- _ASSIGNMENT_
Could you return the data below exactly as it appears?

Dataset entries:
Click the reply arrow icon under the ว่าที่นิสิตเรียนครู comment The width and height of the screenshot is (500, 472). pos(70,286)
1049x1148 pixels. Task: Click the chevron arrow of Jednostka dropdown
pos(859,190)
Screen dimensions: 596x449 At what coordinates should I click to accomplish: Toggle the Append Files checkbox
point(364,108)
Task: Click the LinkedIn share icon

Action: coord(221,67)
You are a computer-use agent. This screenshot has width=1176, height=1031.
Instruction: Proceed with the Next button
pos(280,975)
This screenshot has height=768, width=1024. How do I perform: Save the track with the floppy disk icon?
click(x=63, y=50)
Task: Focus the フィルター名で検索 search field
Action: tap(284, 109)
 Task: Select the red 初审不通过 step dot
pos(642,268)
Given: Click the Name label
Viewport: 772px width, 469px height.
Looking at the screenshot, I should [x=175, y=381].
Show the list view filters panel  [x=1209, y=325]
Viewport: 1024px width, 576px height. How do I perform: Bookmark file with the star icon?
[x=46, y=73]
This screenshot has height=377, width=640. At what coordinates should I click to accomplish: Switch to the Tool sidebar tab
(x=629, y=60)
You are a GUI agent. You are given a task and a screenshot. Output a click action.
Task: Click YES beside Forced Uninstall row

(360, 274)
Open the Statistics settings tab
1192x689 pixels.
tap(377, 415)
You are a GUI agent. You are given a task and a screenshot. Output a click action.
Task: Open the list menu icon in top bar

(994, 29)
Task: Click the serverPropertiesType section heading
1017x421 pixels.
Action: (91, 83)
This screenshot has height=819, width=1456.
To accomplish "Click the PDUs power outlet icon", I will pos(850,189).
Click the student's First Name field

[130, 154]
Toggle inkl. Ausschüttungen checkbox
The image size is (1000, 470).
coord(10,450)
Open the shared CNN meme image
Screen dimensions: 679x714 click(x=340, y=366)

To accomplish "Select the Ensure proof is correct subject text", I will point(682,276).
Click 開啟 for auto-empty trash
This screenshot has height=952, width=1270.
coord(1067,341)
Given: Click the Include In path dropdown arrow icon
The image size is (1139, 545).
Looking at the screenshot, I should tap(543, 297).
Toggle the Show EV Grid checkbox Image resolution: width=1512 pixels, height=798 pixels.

- _SOLVED PROBLEM_
Click the reply arrow icon under the ว่าที่นิสิตเรียนครู comment The width and height of the screenshot is (500, 472). pos(70,286)
1049x1148 pixels. Task: Click the chevron arrow of Jednostka dropdown
pos(859,190)
Screen dimensions: 596x449 At what coordinates should I click to accomplish: Toggle the Append Files checkbox
point(364,108)
Task: Click the LinkedIn share icon

Action: coord(221,67)
You are a computer-use agent. This screenshot has width=1176, height=1031.
Instruction: Proceed with the Next button
pos(280,975)
This screenshot has height=768, width=1024. How do I perform: Save the track with the floppy disk icon?
click(x=63, y=50)
Task: Focus the フィルター名で検索 search field
Action: tap(284, 109)
 Task: Select the red 初审不通过 step dot
pos(642,268)
Given: Click the Name label
Viewport: 772px width, 469px height.
Looking at the screenshot, I should [x=175, y=381].
Show the list view filters panel  [x=1209, y=325]
Viewport: 1024px width, 576px height. How do I perform: Bookmark file with the star icon?
[x=46, y=73]
This screenshot has height=377, width=640. At what coordinates should I click to accomplish: Switch to the Tool sidebar tab
(x=629, y=60)
You are a GUI agent. You are given a task and a screenshot. Output a click action.
Task: Click YES beside Forced Uninstall row

(360, 274)
Open the Statistics settings tab
1192x689 pixels.
tap(377, 415)
You are a GUI agent. You are given a task and a screenshot. Output a click action.
Task: Open the list menu icon in top bar

(994, 29)
Task: Click the serverPropertiesType section heading
1017x421 pixels.
Action: (91, 83)
This screenshot has height=819, width=1456.
To accomplish "Click the PDUs power outlet icon", I will pos(850,189).
Click the student's First Name field

[130, 154]
Toggle inkl. Ausschüttungen checkbox
The image size is (1000, 470).
coord(10,450)
Open the shared CNN meme image
Screen dimensions: 679x714 click(x=340, y=366)

To accomplish "Select the Ensure proof is correct subject text", I will point(682,276).
Click 開啟 for auto-empty trash
This screenshot has height=952, width=1270.
coord(1067,341)
Given: Click the Include In path dropdown arrow icon
The image size is (1139, 545).
Looking at the screenshot, I should tap(543, 297).
Toggle the Show EV Grid checkbox Image resolution: width=1512 pixels, height=798 pixels.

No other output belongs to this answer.